Dick Moreland: They like, especially, personal examples. It’s that voyeuristic quality. I often use my poor wife as an example when I teach Personality. Several times she’s run into somebody during her business career who took my class and they ask her semi-inappropriate questions, like, “Still wearing that nightgown?” “Still make a big stink when Dick wants to do this or that?” (laughter)

Mark Strauss: We’re talking as though we won this award only for our OMET (Office of Measurement and Evaluation of Teaching) scores. I’m sure we all have good scores or we wouldn’t get the award, but lots of people have good OMET scores — the award process looks at things more broadly.

The last several years I’ve been on the Bellet [Arts and Sciences teaching] award committee and so I’ve been looking at this process. First of all, part of our being active researchers, we typically have a lot of directed research study students working in our labs. I typically have five to seven. That’s a large part of what I talked about [in applying for the chancellor’s award], and I know that some of the students who’ve worked in my lab wrote in support of me, many of whom I’ve had continued contact with 20 years later.

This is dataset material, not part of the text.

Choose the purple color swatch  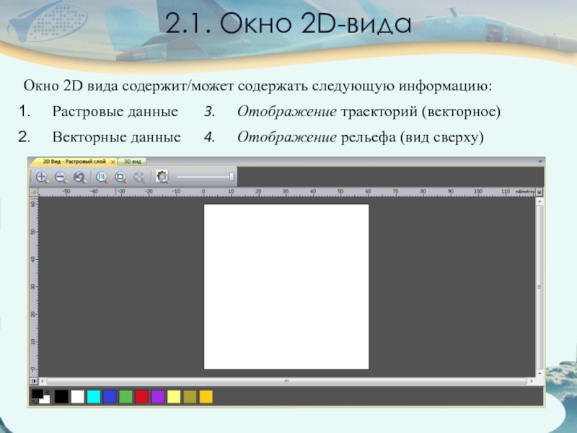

When you teach the large classes it’s hard to get to know the students, and particularly the quality students. When you work with them in your lab, that’s where you have the personal experience. It really gives you the opportunity to have an impact on their lives. You have lab meetings with undergraduate students and graduate students, and they’re integrated in a completely different type of learning experience: It’s hands-on, the undergraduates have the role models of the graduate students, there’s more dialogue. It’s a very different experience. In a sense, it allows you to have a small-college atmosphere within the large university. For us, it’s part of the zeitgeist of what we do here. What could be more important than when you take students and really change the direction of their lives, the way they’re thinking, often what they end up doing as a career? This is where the real gratification is. It’s not the amorphous 400 students.

I think that also is why I didn’t get this award for over 25 years, because it took a maturity to feel comfortable doing that. You almost develop a sort of fatherly or, now for me, grandfatherly, attitude toward developing students.

Bruce Goldstein: I should say that I’m an example of a person who doesn’t do much research. I write textbooks, which is a facet of teaching and I think that — this goes back to what Martin was saying about how bad it feels to hold a bad class — there is certainly a very nice feeling that you get when you’ve done something to change students’ lives. You often don’t find out about that till years later.

But there’s also a certain performance component to teaching. They say good actors are the most insecure people because they have to make people love them by acting.

Dick Moreland: Teaching is a kind of acting. I think if you had acting experience when you were younger, it would be valuable.

University Times: The difference is it’s your own words you’re using, not an author’s.

Bill Klein: Well, yes and no. There’s another piece of this, which is we’re often teaching these big classes, and maybe one-half of one of the lectures covers our own research. And the rest of it is work done by our colleagues at the University and other places. I sometimes feel, in this context, that I am an actor: I’m taking this script that is given to me by the field or by my colleagues, and I’m working it out in a way that makes it interesting and that’s consistent with the way I see it.

So it’s somewhere in between.

Dick Moreland: Mark brought up the pleasure of working with the best students and I certainly agree with that. But many of us spend time outside of class with not-so-good students who are struggling with the material and trying to do better. I think there’s some pleasure to be found there, too. In some ways, I admire a student who struggles to learn something and succeeds more than a student who takes it in easily. It’s very gratifying to work with students who started out failing exams and get them up to speed, so that now they understand the material, maybe they changed their study habits, or whatever it is that you’ve done to help them. They’re not going to go on and be psychologists and have PhDs, but you’ve changed them in a way that may affect how they do in their other courses, or even in ways that change their everyday lives.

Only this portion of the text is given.